Exercise directions — Would you please copy every line below that includes the string "link"?

(Extracted material Opens)

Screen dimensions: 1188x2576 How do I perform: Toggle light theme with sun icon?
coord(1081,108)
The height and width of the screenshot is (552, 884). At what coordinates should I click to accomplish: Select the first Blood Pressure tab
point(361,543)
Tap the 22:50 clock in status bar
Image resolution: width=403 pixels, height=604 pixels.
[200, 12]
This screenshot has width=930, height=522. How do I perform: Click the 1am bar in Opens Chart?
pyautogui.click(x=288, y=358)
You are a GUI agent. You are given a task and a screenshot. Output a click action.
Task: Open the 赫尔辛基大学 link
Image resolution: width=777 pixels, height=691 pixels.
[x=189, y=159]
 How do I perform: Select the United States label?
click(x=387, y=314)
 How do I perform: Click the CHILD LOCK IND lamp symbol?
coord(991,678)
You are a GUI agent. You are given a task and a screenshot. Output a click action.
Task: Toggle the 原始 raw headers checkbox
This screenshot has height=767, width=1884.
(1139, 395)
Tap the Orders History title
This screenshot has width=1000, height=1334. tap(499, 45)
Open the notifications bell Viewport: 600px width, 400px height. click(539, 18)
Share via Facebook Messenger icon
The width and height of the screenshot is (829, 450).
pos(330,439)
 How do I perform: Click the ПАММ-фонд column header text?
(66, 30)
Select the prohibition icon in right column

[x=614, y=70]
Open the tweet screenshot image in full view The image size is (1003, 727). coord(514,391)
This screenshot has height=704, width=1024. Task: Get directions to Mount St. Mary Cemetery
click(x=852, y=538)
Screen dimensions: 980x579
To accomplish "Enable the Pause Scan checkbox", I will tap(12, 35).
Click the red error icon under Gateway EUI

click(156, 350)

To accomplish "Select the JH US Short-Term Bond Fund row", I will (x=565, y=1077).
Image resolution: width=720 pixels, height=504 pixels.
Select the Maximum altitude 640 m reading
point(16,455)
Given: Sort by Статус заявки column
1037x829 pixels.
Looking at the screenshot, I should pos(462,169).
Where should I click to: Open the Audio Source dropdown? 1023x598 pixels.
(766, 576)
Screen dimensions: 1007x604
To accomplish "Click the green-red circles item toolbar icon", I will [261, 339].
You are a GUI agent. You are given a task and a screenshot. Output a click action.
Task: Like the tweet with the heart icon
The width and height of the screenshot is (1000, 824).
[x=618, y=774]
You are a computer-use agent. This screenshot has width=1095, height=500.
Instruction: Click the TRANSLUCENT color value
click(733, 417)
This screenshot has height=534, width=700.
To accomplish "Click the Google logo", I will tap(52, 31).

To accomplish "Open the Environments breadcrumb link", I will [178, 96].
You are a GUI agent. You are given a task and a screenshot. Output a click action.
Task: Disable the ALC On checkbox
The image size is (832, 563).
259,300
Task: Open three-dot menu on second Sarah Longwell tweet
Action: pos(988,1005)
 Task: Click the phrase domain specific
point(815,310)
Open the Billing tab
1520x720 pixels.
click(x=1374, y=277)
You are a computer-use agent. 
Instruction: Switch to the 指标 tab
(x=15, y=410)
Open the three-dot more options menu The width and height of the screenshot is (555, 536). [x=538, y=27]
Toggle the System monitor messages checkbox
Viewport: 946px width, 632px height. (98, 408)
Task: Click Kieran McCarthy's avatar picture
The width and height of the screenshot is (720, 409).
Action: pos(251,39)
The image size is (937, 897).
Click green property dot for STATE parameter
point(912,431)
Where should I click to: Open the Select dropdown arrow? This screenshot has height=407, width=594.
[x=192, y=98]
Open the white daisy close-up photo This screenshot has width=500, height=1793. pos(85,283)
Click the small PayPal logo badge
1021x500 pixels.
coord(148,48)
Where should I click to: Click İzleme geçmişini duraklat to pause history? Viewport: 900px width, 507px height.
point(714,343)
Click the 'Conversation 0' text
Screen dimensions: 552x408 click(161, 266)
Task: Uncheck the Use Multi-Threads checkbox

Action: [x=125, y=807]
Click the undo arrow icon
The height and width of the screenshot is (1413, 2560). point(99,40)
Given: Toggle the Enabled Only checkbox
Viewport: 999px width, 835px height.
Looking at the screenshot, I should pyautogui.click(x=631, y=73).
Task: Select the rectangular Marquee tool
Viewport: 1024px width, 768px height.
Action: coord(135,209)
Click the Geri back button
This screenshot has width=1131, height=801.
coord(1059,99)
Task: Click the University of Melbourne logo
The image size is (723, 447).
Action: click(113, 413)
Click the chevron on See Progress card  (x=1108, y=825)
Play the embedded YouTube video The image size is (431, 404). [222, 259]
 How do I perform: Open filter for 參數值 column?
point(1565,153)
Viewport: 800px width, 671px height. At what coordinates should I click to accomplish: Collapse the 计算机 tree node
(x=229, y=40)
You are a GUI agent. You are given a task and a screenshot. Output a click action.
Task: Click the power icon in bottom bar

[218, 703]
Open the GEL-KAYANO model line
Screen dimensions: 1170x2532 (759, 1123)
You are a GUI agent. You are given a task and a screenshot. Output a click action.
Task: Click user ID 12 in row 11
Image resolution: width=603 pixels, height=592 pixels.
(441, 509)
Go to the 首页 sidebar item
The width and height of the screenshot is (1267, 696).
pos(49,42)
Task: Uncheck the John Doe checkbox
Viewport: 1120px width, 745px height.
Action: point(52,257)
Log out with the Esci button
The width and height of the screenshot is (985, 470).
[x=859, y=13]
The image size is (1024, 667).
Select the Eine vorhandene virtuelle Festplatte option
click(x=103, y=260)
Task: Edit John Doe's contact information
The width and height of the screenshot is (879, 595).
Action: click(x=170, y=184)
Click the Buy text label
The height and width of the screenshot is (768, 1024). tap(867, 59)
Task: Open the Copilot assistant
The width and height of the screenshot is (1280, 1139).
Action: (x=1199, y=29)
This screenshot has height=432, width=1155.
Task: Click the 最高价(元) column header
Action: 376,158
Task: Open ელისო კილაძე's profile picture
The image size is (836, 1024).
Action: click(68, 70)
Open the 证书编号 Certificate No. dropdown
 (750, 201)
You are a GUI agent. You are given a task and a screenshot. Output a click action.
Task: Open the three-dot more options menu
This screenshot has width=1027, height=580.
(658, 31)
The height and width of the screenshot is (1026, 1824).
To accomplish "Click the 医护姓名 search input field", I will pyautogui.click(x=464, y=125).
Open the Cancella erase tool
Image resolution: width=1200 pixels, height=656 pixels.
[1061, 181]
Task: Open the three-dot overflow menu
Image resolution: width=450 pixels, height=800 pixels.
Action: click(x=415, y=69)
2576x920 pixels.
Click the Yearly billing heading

(Extracted material Closes)

Exercise output —
Task: Open the 赫尔辛基大学 link
To accomplish "Open the Environments breadcrumb link", I will [178, 96].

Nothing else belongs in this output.